** start of Text shown **
OK this one is personal to me as someone who participated in three Whitbread Round the World races back in the ’80’s. I had heard rumors of this happening and indeed had the idea myself a few years ago, so when I got a formal announcement this morning I was thrilled. My friend Don McIntyre, who founded the retro Golden Globe Race, has announce a retro Whitbread race set to depart from a northern European port in 2023. Details are, of course, quite sketchy but the idea has been thrown out there and let’s see who bites. I personally think that it’s a great idea.
Progress inevitably put the Volvo Ocean Race (now The Ocean Race) beyond the reach of most sailors. The budgets are sky high and the ability to sail one of those boats at the relentless pace needed to win is only in the realm of (young) professional sailors. The retro Whitbread will bring back the true spirit of the earlier around-the-world races and at a much more affordable price.
The race will follow the traditional route with stops in South Africa, somewhere in Australasia and South America with the start and finish in Northern Europe. Race organizers are inviting potential stopover ports to put in bids to host the event.
Entries will be limited to ‘approved’ fiberglass production yachts designed prior to 1988 from 47 feet to 66 feet segregated into two groups; The Adventure Class for yachts from 47 to 56 feet and the Sayula Class for yachts from 56 to 66 feet. Sayula of course being the name of the yacht skippered by the Mexican sailor Ramon Carlin that won the first Whitbread Race back in 1973. This new race, named the Ocean Globe Race will take place on the 50th anniversary of that historic win.
Just like the 2018 Golden Globe Race this new fully-crewed challenge will be equally retro, sailing similar well proven yachts to those entered in the first Whitbread and with technology limited to what was available back then. This means no high tech materials, no computers, no satellite systems (including phones and GPS) and definitely no mobile phones.
** end of Text shown **
** start of Supplied information **
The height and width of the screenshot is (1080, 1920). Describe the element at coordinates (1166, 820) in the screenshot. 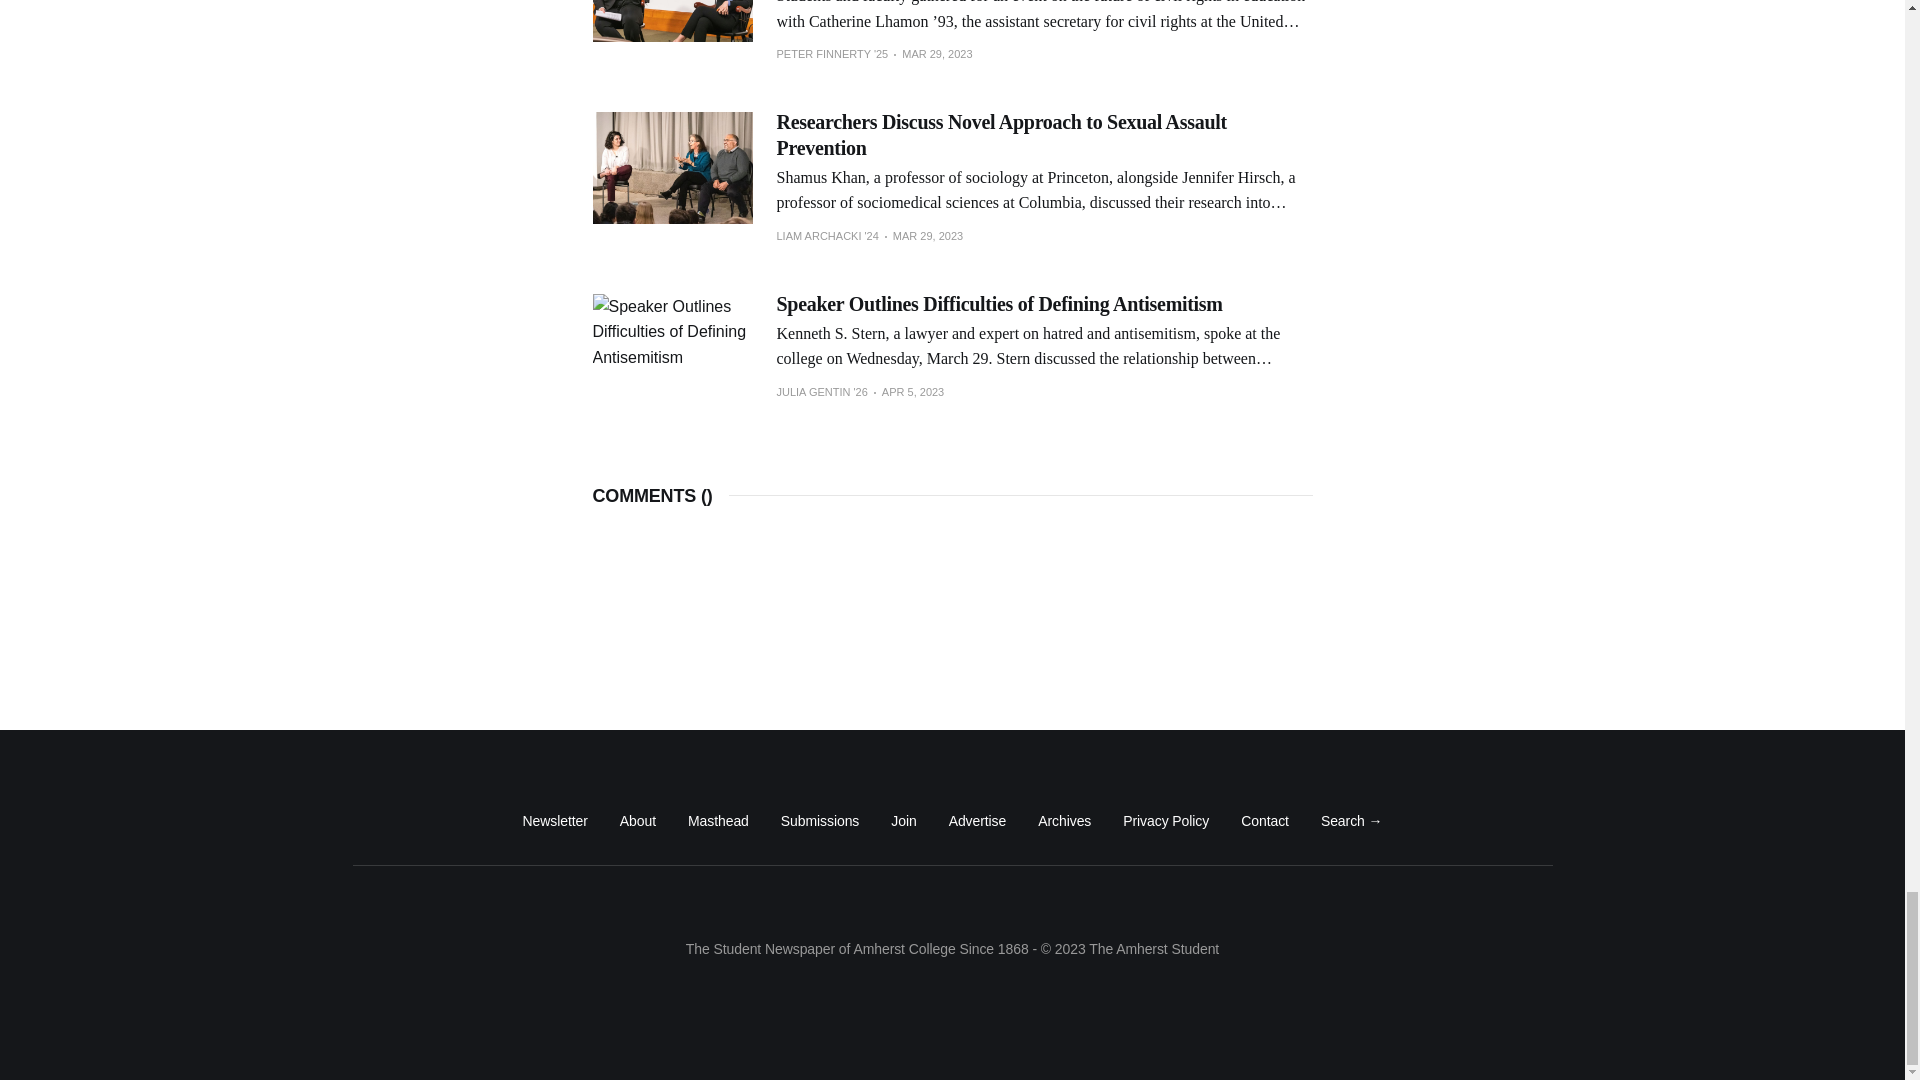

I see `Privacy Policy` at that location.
** end of Supplied information **
Tasks to carry out —
(a) Using the text on the Ocean Globe Race, decide whether each statement agrees with it: (i) the race will start from a southern European port; (ii) the Sayula Class is for yachts from 56 to 66 feet; (iii) crews may use GPS. Answer yes or no for each and quote the deciding words.
(b) Write a continuation of the text on the Ocean Globe Race, starting right after its last sentence.

Responses to the exercise —
(a)
(i) No: "set to depart from a northern European port in 2023"
(ii) Yes: "the Sayula Class for yachts from 56 to 66 feet"
(iii) No: "no satellite systems (including phones and GPS)"

(b)
Navigation will be limited to sextant plots on paper charts, communications will be via single-sideband and VHF radios and music will be played on cassette tapes (if you are able to find those antique relics). Don McIntyre reckons that you will be able to buy an old Swan, refit it, take on some paying crew to help defray costs, and after you sell the boat once the race is over you are in for as little as $150-$200K, a fairly reasonable number given the high cost of offshore racing these days.
I like this idea for a number of reasons. There is still a yearning for pure adventure and I constantly meet sailors who tell me that they would have loved to do a Whitbread or an early Volvo Ocean Race but now it’s simply out of their reach. Too much money and the boats are too much of a challenge to be sailed by an average sailor. The early Whitbread races were a thrill to be a part of. True adventure. We were at sea for five to six weeks at a stretch with only weekly communications via single-sideband radio. Folks back home had little clue where we were and that was part of the fun.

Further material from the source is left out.